### TASK OBJECTIVE
Rewrite the records from the first line through the line containing "пика (340, 183)", both ends included, and leave the request lines unchanged. Multiply each coordinate in the answers by 0.7 and round it to a whole number, rounding halves up.

### PROVIDED DATA

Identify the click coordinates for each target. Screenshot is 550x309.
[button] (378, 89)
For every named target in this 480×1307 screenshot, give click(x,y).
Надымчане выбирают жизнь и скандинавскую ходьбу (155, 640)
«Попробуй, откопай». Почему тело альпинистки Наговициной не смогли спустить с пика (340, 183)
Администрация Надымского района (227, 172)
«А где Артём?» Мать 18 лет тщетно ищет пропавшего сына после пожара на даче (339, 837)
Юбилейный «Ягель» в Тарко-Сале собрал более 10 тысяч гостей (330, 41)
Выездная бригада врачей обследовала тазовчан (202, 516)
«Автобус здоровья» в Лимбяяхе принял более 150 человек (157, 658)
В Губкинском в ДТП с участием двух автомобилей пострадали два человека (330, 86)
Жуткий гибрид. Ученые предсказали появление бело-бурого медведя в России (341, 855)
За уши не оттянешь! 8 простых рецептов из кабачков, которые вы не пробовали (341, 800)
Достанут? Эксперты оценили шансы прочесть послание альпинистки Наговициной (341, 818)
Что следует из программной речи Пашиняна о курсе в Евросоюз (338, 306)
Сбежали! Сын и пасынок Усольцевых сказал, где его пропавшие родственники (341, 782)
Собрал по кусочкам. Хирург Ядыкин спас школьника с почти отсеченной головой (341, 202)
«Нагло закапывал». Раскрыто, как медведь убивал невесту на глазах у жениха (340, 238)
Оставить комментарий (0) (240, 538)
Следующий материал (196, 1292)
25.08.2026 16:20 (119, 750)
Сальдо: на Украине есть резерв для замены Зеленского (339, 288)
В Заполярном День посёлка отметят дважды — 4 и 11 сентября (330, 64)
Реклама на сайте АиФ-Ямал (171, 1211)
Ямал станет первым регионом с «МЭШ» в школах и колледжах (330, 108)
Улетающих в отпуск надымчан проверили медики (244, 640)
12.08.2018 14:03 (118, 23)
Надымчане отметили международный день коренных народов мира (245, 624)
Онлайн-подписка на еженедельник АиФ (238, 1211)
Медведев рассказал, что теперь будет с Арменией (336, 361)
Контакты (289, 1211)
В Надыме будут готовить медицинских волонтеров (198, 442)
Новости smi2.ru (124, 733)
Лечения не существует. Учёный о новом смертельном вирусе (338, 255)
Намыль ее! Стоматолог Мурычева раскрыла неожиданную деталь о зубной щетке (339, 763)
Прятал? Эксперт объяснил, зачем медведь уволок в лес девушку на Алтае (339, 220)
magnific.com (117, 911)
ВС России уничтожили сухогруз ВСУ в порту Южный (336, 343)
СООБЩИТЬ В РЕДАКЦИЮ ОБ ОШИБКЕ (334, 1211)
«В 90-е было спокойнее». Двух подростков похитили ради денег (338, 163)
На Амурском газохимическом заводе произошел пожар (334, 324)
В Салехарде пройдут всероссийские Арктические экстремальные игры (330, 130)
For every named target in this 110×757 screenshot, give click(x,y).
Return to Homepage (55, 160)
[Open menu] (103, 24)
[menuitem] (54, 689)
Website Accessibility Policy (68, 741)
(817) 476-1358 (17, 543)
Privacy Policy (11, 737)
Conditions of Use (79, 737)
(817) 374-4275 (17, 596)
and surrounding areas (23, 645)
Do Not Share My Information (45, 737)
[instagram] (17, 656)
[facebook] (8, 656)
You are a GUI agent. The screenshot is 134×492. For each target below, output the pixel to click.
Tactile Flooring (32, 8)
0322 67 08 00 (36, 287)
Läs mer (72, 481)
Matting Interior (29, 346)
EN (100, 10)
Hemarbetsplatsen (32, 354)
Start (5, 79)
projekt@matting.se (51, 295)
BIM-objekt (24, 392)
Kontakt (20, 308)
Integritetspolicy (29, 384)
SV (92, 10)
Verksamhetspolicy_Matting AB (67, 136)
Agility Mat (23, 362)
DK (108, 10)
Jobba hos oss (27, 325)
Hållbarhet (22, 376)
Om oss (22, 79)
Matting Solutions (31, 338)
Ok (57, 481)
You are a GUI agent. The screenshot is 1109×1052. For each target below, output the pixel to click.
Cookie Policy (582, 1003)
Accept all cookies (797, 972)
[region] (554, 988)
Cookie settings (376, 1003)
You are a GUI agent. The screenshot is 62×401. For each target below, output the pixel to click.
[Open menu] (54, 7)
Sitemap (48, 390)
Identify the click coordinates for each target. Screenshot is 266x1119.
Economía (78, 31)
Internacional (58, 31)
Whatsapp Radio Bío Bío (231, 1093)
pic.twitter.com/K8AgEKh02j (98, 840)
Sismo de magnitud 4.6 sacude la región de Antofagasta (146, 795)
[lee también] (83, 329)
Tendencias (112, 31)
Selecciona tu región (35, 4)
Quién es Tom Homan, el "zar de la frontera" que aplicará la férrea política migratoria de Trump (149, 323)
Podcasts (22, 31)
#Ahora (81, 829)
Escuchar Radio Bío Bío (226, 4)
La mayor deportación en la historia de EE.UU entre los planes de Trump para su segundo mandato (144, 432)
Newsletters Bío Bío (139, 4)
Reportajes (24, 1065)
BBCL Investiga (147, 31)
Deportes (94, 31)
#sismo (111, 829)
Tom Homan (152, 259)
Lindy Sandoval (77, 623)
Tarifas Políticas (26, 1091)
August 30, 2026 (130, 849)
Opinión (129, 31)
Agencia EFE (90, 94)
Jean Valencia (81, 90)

### ANSWER TO THE EXERCISE
Identify the click coordinates for each target. Screenshot is 550x309.
[button] (265, 62)
For every named target in this 480×1307 screenshot, give click(x,y).
Надымчане выбирают жизнь и скандинавскую ходьбу (109, 448)
«Попробуй, откопай». Почему тело альпинистки Наговициной не смогли спустить с пика (238, 128)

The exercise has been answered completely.